Python package¶
This package is organized to make it as easy as possible to add new extensions and support the continued growth and coverage of textract. For almost all applications, you will just have to do something like this:
import textract
text = textract.process('path/to/file.extension')
to obtain text from a document.
For completeness, we also include here the documentation for specific file extension parsers as well as a few other essential bits in the textract.exceptions and textract.shell module.
textract.parsers.doc_parser module¶
textract.parsers.docx_parser module¶
textract.parsers.eml_parser module¶
textract.parsers.gif_parser module¶
textract.parsers.html_parser module¶
textract.parsers.jpg_parser module¶
textract.parsers.json_parser module¶
textract.parsers.odt_parser module¶
textract.parsers.pdf_parser module¶
- textract.parsers.pdf_parser.extract(filename, method='', **kwargs)[source]¶
Extract text from pdf files using method.

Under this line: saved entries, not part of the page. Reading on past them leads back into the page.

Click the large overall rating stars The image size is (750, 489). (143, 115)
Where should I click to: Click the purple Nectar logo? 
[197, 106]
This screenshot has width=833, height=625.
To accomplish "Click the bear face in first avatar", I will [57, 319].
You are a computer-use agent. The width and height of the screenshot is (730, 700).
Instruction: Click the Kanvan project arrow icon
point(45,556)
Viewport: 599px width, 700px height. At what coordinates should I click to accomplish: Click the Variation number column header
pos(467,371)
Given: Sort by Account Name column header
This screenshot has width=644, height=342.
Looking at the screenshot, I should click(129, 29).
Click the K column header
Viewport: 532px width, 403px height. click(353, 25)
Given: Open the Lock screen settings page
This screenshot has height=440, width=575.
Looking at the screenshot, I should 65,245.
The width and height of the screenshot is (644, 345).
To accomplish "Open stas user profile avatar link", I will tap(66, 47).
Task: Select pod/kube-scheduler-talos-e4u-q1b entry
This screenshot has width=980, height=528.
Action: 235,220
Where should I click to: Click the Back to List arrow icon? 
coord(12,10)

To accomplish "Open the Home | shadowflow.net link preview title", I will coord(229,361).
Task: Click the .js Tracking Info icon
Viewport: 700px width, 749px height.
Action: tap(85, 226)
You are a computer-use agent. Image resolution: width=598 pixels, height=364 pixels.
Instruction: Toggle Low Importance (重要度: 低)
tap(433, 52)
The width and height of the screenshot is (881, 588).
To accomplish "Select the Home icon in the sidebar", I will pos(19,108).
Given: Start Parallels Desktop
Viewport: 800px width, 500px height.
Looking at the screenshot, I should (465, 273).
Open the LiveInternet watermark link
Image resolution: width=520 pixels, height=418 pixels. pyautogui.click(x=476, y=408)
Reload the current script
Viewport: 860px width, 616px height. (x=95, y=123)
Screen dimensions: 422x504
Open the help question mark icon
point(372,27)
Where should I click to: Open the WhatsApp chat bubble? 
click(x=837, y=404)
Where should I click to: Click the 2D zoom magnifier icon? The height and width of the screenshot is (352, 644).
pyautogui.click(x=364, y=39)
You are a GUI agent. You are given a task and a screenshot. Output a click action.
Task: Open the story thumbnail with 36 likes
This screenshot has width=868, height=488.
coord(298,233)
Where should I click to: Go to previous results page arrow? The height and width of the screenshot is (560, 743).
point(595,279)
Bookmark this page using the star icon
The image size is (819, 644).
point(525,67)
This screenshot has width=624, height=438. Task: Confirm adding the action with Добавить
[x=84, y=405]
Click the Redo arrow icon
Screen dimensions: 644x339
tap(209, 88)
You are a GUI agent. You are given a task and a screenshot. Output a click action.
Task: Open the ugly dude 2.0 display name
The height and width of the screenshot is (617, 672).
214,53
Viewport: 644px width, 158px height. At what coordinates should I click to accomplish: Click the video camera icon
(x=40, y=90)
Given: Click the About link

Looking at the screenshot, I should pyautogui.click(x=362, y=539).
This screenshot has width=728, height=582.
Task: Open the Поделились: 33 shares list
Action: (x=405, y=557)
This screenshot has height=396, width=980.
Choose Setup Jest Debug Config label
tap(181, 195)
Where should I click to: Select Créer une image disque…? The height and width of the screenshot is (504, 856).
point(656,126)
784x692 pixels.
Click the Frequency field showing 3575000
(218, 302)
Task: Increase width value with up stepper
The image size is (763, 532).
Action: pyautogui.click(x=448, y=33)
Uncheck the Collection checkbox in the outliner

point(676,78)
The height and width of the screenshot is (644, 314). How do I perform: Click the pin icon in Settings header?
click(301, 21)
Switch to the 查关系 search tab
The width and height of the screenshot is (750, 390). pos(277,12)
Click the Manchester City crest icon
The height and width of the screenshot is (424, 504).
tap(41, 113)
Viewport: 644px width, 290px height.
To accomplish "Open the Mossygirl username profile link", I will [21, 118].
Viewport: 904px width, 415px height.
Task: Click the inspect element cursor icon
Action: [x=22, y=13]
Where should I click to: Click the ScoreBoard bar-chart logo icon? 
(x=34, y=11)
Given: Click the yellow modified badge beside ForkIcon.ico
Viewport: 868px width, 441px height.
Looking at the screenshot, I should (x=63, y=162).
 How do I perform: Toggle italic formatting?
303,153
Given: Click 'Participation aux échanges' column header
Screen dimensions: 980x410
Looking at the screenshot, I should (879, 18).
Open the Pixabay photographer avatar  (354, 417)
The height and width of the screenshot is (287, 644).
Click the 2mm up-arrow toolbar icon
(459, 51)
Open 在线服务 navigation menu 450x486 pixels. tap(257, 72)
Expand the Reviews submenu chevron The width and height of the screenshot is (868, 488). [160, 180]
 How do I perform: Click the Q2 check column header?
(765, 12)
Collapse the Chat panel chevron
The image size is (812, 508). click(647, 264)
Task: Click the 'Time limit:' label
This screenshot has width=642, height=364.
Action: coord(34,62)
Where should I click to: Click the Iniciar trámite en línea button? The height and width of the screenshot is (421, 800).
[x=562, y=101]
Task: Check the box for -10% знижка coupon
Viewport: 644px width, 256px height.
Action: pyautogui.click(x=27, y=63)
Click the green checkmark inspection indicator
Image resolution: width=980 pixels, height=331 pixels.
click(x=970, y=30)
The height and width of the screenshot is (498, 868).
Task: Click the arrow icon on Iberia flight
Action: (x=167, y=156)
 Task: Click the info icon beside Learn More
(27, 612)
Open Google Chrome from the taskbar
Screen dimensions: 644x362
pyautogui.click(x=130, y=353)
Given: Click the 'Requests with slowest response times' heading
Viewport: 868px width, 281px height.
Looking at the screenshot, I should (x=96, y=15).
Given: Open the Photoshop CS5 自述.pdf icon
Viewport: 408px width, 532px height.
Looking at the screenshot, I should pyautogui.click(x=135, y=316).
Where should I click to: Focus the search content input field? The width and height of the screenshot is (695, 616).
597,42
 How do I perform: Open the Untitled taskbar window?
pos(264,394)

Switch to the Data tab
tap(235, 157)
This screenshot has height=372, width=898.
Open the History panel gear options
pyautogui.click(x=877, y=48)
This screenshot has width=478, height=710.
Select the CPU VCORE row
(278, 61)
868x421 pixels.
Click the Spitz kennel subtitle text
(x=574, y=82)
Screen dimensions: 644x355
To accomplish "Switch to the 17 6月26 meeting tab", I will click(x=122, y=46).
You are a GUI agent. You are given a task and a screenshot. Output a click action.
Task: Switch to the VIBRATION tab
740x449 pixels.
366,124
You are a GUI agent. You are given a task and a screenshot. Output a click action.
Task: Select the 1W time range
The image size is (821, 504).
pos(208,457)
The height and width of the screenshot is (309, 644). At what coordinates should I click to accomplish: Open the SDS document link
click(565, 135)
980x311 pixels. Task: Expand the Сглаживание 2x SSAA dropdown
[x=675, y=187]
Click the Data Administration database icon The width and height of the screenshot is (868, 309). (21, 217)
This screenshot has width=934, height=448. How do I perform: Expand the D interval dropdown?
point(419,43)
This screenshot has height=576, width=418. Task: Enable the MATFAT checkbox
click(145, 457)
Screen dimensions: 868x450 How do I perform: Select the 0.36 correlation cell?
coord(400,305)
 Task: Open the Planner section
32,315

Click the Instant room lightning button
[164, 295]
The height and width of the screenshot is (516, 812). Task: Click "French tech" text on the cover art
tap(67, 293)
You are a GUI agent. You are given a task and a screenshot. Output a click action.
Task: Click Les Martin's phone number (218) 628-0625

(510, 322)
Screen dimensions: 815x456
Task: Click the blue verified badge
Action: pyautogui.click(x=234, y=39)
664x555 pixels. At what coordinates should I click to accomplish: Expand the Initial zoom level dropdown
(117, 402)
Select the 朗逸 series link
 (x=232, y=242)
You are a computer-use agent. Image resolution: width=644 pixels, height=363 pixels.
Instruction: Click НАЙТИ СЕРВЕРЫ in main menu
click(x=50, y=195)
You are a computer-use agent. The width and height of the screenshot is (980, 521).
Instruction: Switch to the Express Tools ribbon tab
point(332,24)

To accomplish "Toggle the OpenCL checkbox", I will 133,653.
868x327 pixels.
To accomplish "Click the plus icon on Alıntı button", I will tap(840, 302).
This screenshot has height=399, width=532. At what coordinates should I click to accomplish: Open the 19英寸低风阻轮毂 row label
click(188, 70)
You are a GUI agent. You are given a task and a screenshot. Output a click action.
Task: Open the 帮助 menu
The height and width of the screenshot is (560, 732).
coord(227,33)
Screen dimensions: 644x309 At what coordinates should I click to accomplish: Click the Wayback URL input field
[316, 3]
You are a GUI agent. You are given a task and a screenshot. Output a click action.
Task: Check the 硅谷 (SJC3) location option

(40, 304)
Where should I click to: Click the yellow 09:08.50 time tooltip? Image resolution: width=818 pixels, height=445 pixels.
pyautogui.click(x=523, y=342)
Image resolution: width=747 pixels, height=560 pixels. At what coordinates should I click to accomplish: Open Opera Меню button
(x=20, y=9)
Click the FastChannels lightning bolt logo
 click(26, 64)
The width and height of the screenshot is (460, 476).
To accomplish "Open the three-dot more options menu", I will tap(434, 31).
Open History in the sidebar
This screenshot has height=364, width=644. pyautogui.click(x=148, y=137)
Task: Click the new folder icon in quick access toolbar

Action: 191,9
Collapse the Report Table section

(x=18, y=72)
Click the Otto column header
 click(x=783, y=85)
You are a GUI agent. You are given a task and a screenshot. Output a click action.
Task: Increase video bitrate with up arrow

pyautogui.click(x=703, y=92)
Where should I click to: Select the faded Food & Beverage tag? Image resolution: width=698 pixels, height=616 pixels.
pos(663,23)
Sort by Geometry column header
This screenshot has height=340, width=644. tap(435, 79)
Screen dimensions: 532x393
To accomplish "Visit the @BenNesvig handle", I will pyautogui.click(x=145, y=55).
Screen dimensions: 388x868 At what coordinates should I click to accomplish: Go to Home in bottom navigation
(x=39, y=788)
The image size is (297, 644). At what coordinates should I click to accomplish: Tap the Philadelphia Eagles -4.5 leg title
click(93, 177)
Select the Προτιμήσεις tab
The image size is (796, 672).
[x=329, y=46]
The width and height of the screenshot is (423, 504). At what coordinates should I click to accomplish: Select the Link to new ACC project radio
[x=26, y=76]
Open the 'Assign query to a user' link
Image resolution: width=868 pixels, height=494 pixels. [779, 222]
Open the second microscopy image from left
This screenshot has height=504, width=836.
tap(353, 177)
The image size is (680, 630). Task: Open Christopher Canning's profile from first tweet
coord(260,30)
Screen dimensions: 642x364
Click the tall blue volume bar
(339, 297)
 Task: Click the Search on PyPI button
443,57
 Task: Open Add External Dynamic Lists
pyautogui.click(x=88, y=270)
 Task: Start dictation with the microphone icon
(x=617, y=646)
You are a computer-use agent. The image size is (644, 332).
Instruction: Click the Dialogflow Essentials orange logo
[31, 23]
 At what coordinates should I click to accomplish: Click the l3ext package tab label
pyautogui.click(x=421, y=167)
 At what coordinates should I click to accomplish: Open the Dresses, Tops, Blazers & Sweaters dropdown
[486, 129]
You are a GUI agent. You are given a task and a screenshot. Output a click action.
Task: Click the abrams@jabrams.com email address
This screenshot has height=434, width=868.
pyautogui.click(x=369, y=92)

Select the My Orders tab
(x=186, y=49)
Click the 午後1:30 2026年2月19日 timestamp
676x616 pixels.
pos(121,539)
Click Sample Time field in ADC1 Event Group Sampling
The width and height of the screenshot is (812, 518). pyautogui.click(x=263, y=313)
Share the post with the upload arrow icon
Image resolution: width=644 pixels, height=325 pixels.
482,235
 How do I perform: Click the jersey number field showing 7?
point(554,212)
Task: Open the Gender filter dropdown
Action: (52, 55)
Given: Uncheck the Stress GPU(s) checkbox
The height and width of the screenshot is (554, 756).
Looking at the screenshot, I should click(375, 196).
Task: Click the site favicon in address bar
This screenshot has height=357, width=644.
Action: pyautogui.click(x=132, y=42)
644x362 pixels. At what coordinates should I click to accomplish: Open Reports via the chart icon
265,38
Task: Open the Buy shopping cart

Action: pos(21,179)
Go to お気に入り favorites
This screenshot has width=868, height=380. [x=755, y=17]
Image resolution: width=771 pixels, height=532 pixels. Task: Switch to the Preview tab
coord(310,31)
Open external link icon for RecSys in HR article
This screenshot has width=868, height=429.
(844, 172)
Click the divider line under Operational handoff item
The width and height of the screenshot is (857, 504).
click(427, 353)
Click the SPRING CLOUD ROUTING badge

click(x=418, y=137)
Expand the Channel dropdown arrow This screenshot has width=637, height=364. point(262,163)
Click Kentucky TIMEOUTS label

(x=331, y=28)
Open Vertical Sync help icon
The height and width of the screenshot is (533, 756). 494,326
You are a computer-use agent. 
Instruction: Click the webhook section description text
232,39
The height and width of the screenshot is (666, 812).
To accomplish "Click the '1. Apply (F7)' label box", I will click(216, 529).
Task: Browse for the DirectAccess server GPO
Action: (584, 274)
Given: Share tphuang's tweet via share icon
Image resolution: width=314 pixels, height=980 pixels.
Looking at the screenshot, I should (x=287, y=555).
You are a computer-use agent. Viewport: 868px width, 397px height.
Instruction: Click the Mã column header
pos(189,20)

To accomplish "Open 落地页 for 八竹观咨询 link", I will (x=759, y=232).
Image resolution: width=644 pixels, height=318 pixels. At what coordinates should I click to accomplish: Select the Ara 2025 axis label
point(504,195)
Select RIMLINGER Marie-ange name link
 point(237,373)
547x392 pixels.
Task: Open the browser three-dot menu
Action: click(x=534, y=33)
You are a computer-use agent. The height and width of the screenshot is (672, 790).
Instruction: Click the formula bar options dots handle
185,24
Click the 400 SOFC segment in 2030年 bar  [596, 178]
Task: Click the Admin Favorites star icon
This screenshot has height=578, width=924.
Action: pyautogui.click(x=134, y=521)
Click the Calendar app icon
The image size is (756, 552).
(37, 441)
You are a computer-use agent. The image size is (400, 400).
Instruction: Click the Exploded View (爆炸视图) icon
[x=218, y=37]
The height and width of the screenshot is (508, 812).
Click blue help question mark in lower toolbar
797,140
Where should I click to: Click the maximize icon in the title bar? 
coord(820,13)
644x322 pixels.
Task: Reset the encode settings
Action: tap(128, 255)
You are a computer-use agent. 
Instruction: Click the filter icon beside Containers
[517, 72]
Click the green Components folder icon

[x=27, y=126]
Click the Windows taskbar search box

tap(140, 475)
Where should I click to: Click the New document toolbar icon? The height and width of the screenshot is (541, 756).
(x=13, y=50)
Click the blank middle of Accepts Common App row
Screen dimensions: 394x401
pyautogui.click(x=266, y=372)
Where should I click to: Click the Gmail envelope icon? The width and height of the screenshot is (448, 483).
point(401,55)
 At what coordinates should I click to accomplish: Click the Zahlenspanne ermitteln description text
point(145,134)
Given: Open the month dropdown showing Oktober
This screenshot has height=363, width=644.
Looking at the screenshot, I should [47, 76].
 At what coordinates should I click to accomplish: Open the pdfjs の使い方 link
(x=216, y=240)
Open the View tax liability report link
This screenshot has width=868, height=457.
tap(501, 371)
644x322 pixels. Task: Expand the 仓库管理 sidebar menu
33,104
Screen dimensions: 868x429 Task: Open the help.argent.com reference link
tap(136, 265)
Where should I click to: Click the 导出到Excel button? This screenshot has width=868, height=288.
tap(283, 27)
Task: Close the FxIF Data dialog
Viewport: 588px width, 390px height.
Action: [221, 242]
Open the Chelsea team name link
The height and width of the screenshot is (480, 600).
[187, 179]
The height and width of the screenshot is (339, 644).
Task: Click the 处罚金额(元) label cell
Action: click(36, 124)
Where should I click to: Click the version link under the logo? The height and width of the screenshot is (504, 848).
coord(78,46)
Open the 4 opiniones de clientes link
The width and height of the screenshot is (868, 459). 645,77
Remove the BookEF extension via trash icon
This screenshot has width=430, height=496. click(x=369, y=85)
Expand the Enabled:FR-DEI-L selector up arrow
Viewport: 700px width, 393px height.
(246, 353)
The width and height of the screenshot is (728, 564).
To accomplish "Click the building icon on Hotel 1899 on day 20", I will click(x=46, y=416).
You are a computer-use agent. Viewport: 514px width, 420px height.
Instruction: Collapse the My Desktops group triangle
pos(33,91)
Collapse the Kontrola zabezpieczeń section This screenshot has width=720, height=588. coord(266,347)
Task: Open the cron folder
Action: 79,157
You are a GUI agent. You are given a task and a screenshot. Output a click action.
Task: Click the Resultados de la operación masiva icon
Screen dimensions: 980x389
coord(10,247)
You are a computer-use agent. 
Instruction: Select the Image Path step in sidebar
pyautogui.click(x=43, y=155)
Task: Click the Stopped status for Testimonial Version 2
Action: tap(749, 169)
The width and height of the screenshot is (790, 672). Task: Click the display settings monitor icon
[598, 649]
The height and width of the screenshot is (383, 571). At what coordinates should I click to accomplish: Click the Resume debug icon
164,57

textract.parsers.png_parser module¶
textract.parsers.pptx_parser module¶
textract.parsers.ps_parser module¶
textract.parsers.tesseract module¶
textract.parsers.txt_parser module¶
textract.cli module¶
textract.exceptions module¶
- exception textract.exceptions.CommandLineError[source]¶
Bases: exceptions.Exception
The traceback of all CommandLineError’s is supressed when the errors occur on the command line to provide a useful command line interface.
- exception textract.exceptions.ExtensionNotSupported(ext)[source]¶
Bases: textract.exceptions.CommandLineError
This error is raised with unsupported extensions
- exception textract.exceptions.MissingFileError(filename)[source]¶
Bases: textract.exceptions.CommandLineError
This error is raised when the file can not be located at the specified path.
- exception textract.exceptions.ShellError(command, exit_code)[source]¶
Bases: textract.exceptions.CommandLineError
This error is raised when a shell.run returns a non-zero exit code (meaning the command failed).
- exception textract.exceptions.UnknownMethod(method)[source]¶
Bases: textract.exceptions.CommandLineError
This error is raised when the specified –method on the command line is unknown.